Task instructions: Would you copy the records below, exactly and only from their first line through the line containing "The height and", without any pictures?

Material for this exercise:
────────

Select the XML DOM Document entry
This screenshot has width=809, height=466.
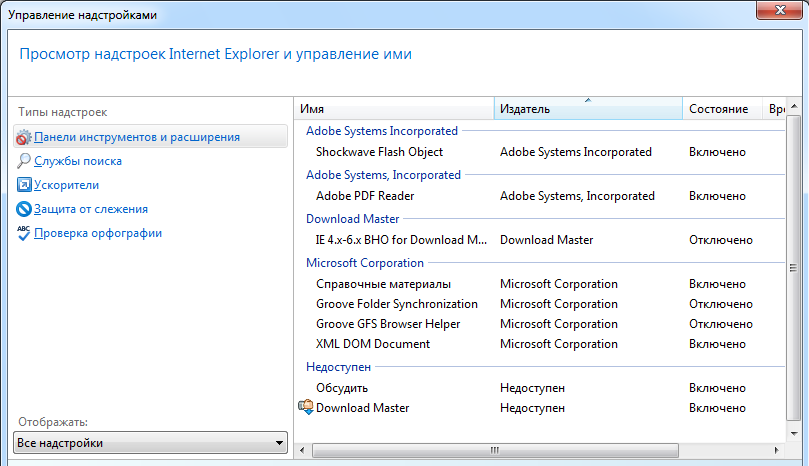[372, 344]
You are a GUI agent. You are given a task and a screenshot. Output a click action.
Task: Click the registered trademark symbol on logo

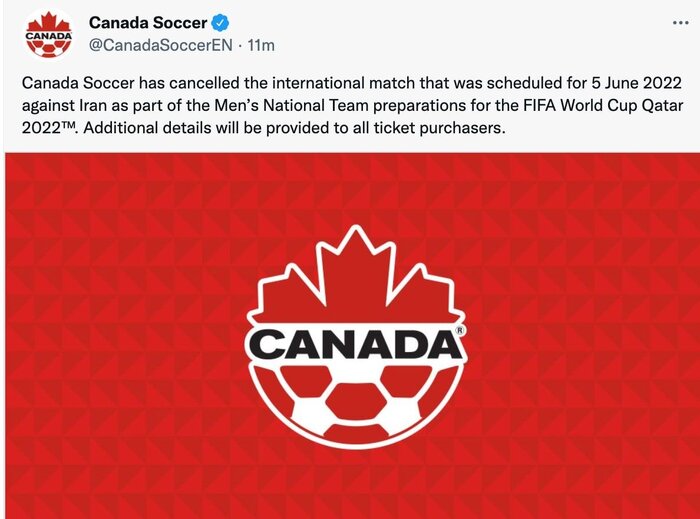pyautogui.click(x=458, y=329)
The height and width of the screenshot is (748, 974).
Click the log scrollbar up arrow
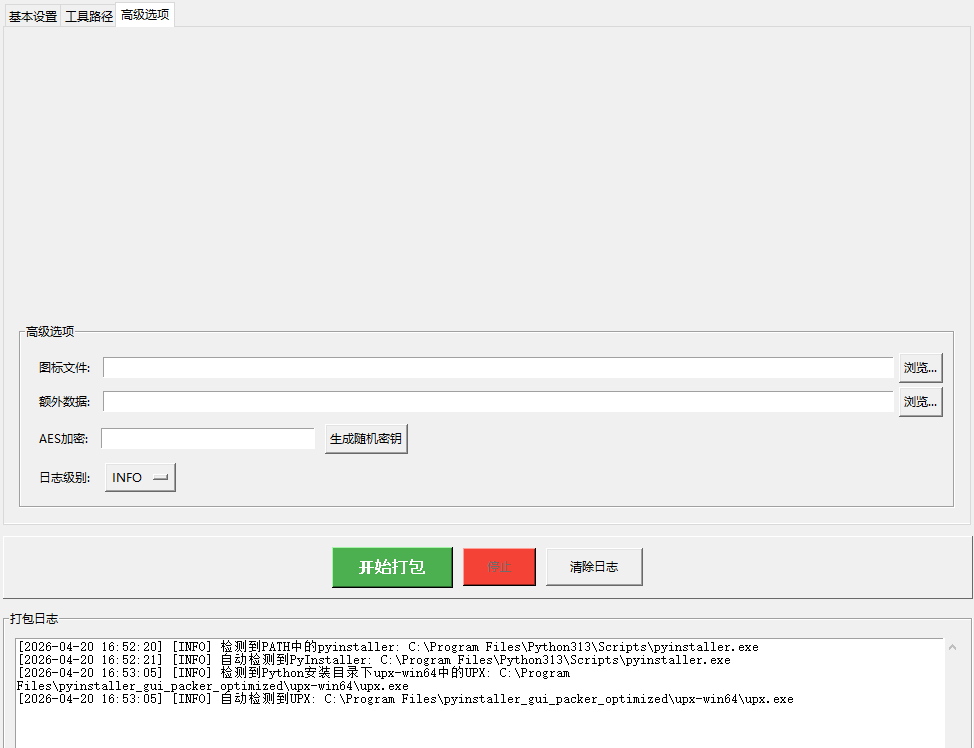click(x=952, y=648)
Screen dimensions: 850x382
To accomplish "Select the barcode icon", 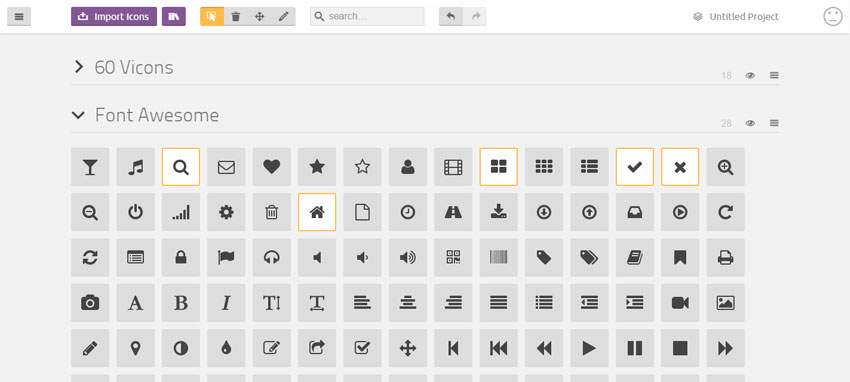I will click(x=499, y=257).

────────

Result for this exercise:
Select the XML DOM Document entry
This screenshot has width=809, height=466.
[372, 344]
You are a GUI agent. You are given a task and a screenshot. Output a click action.
Task: Click the registered trademark symbol on logo

pyautogui.click(x=458, y=329)
The height and width of the screenshot is (748, 974).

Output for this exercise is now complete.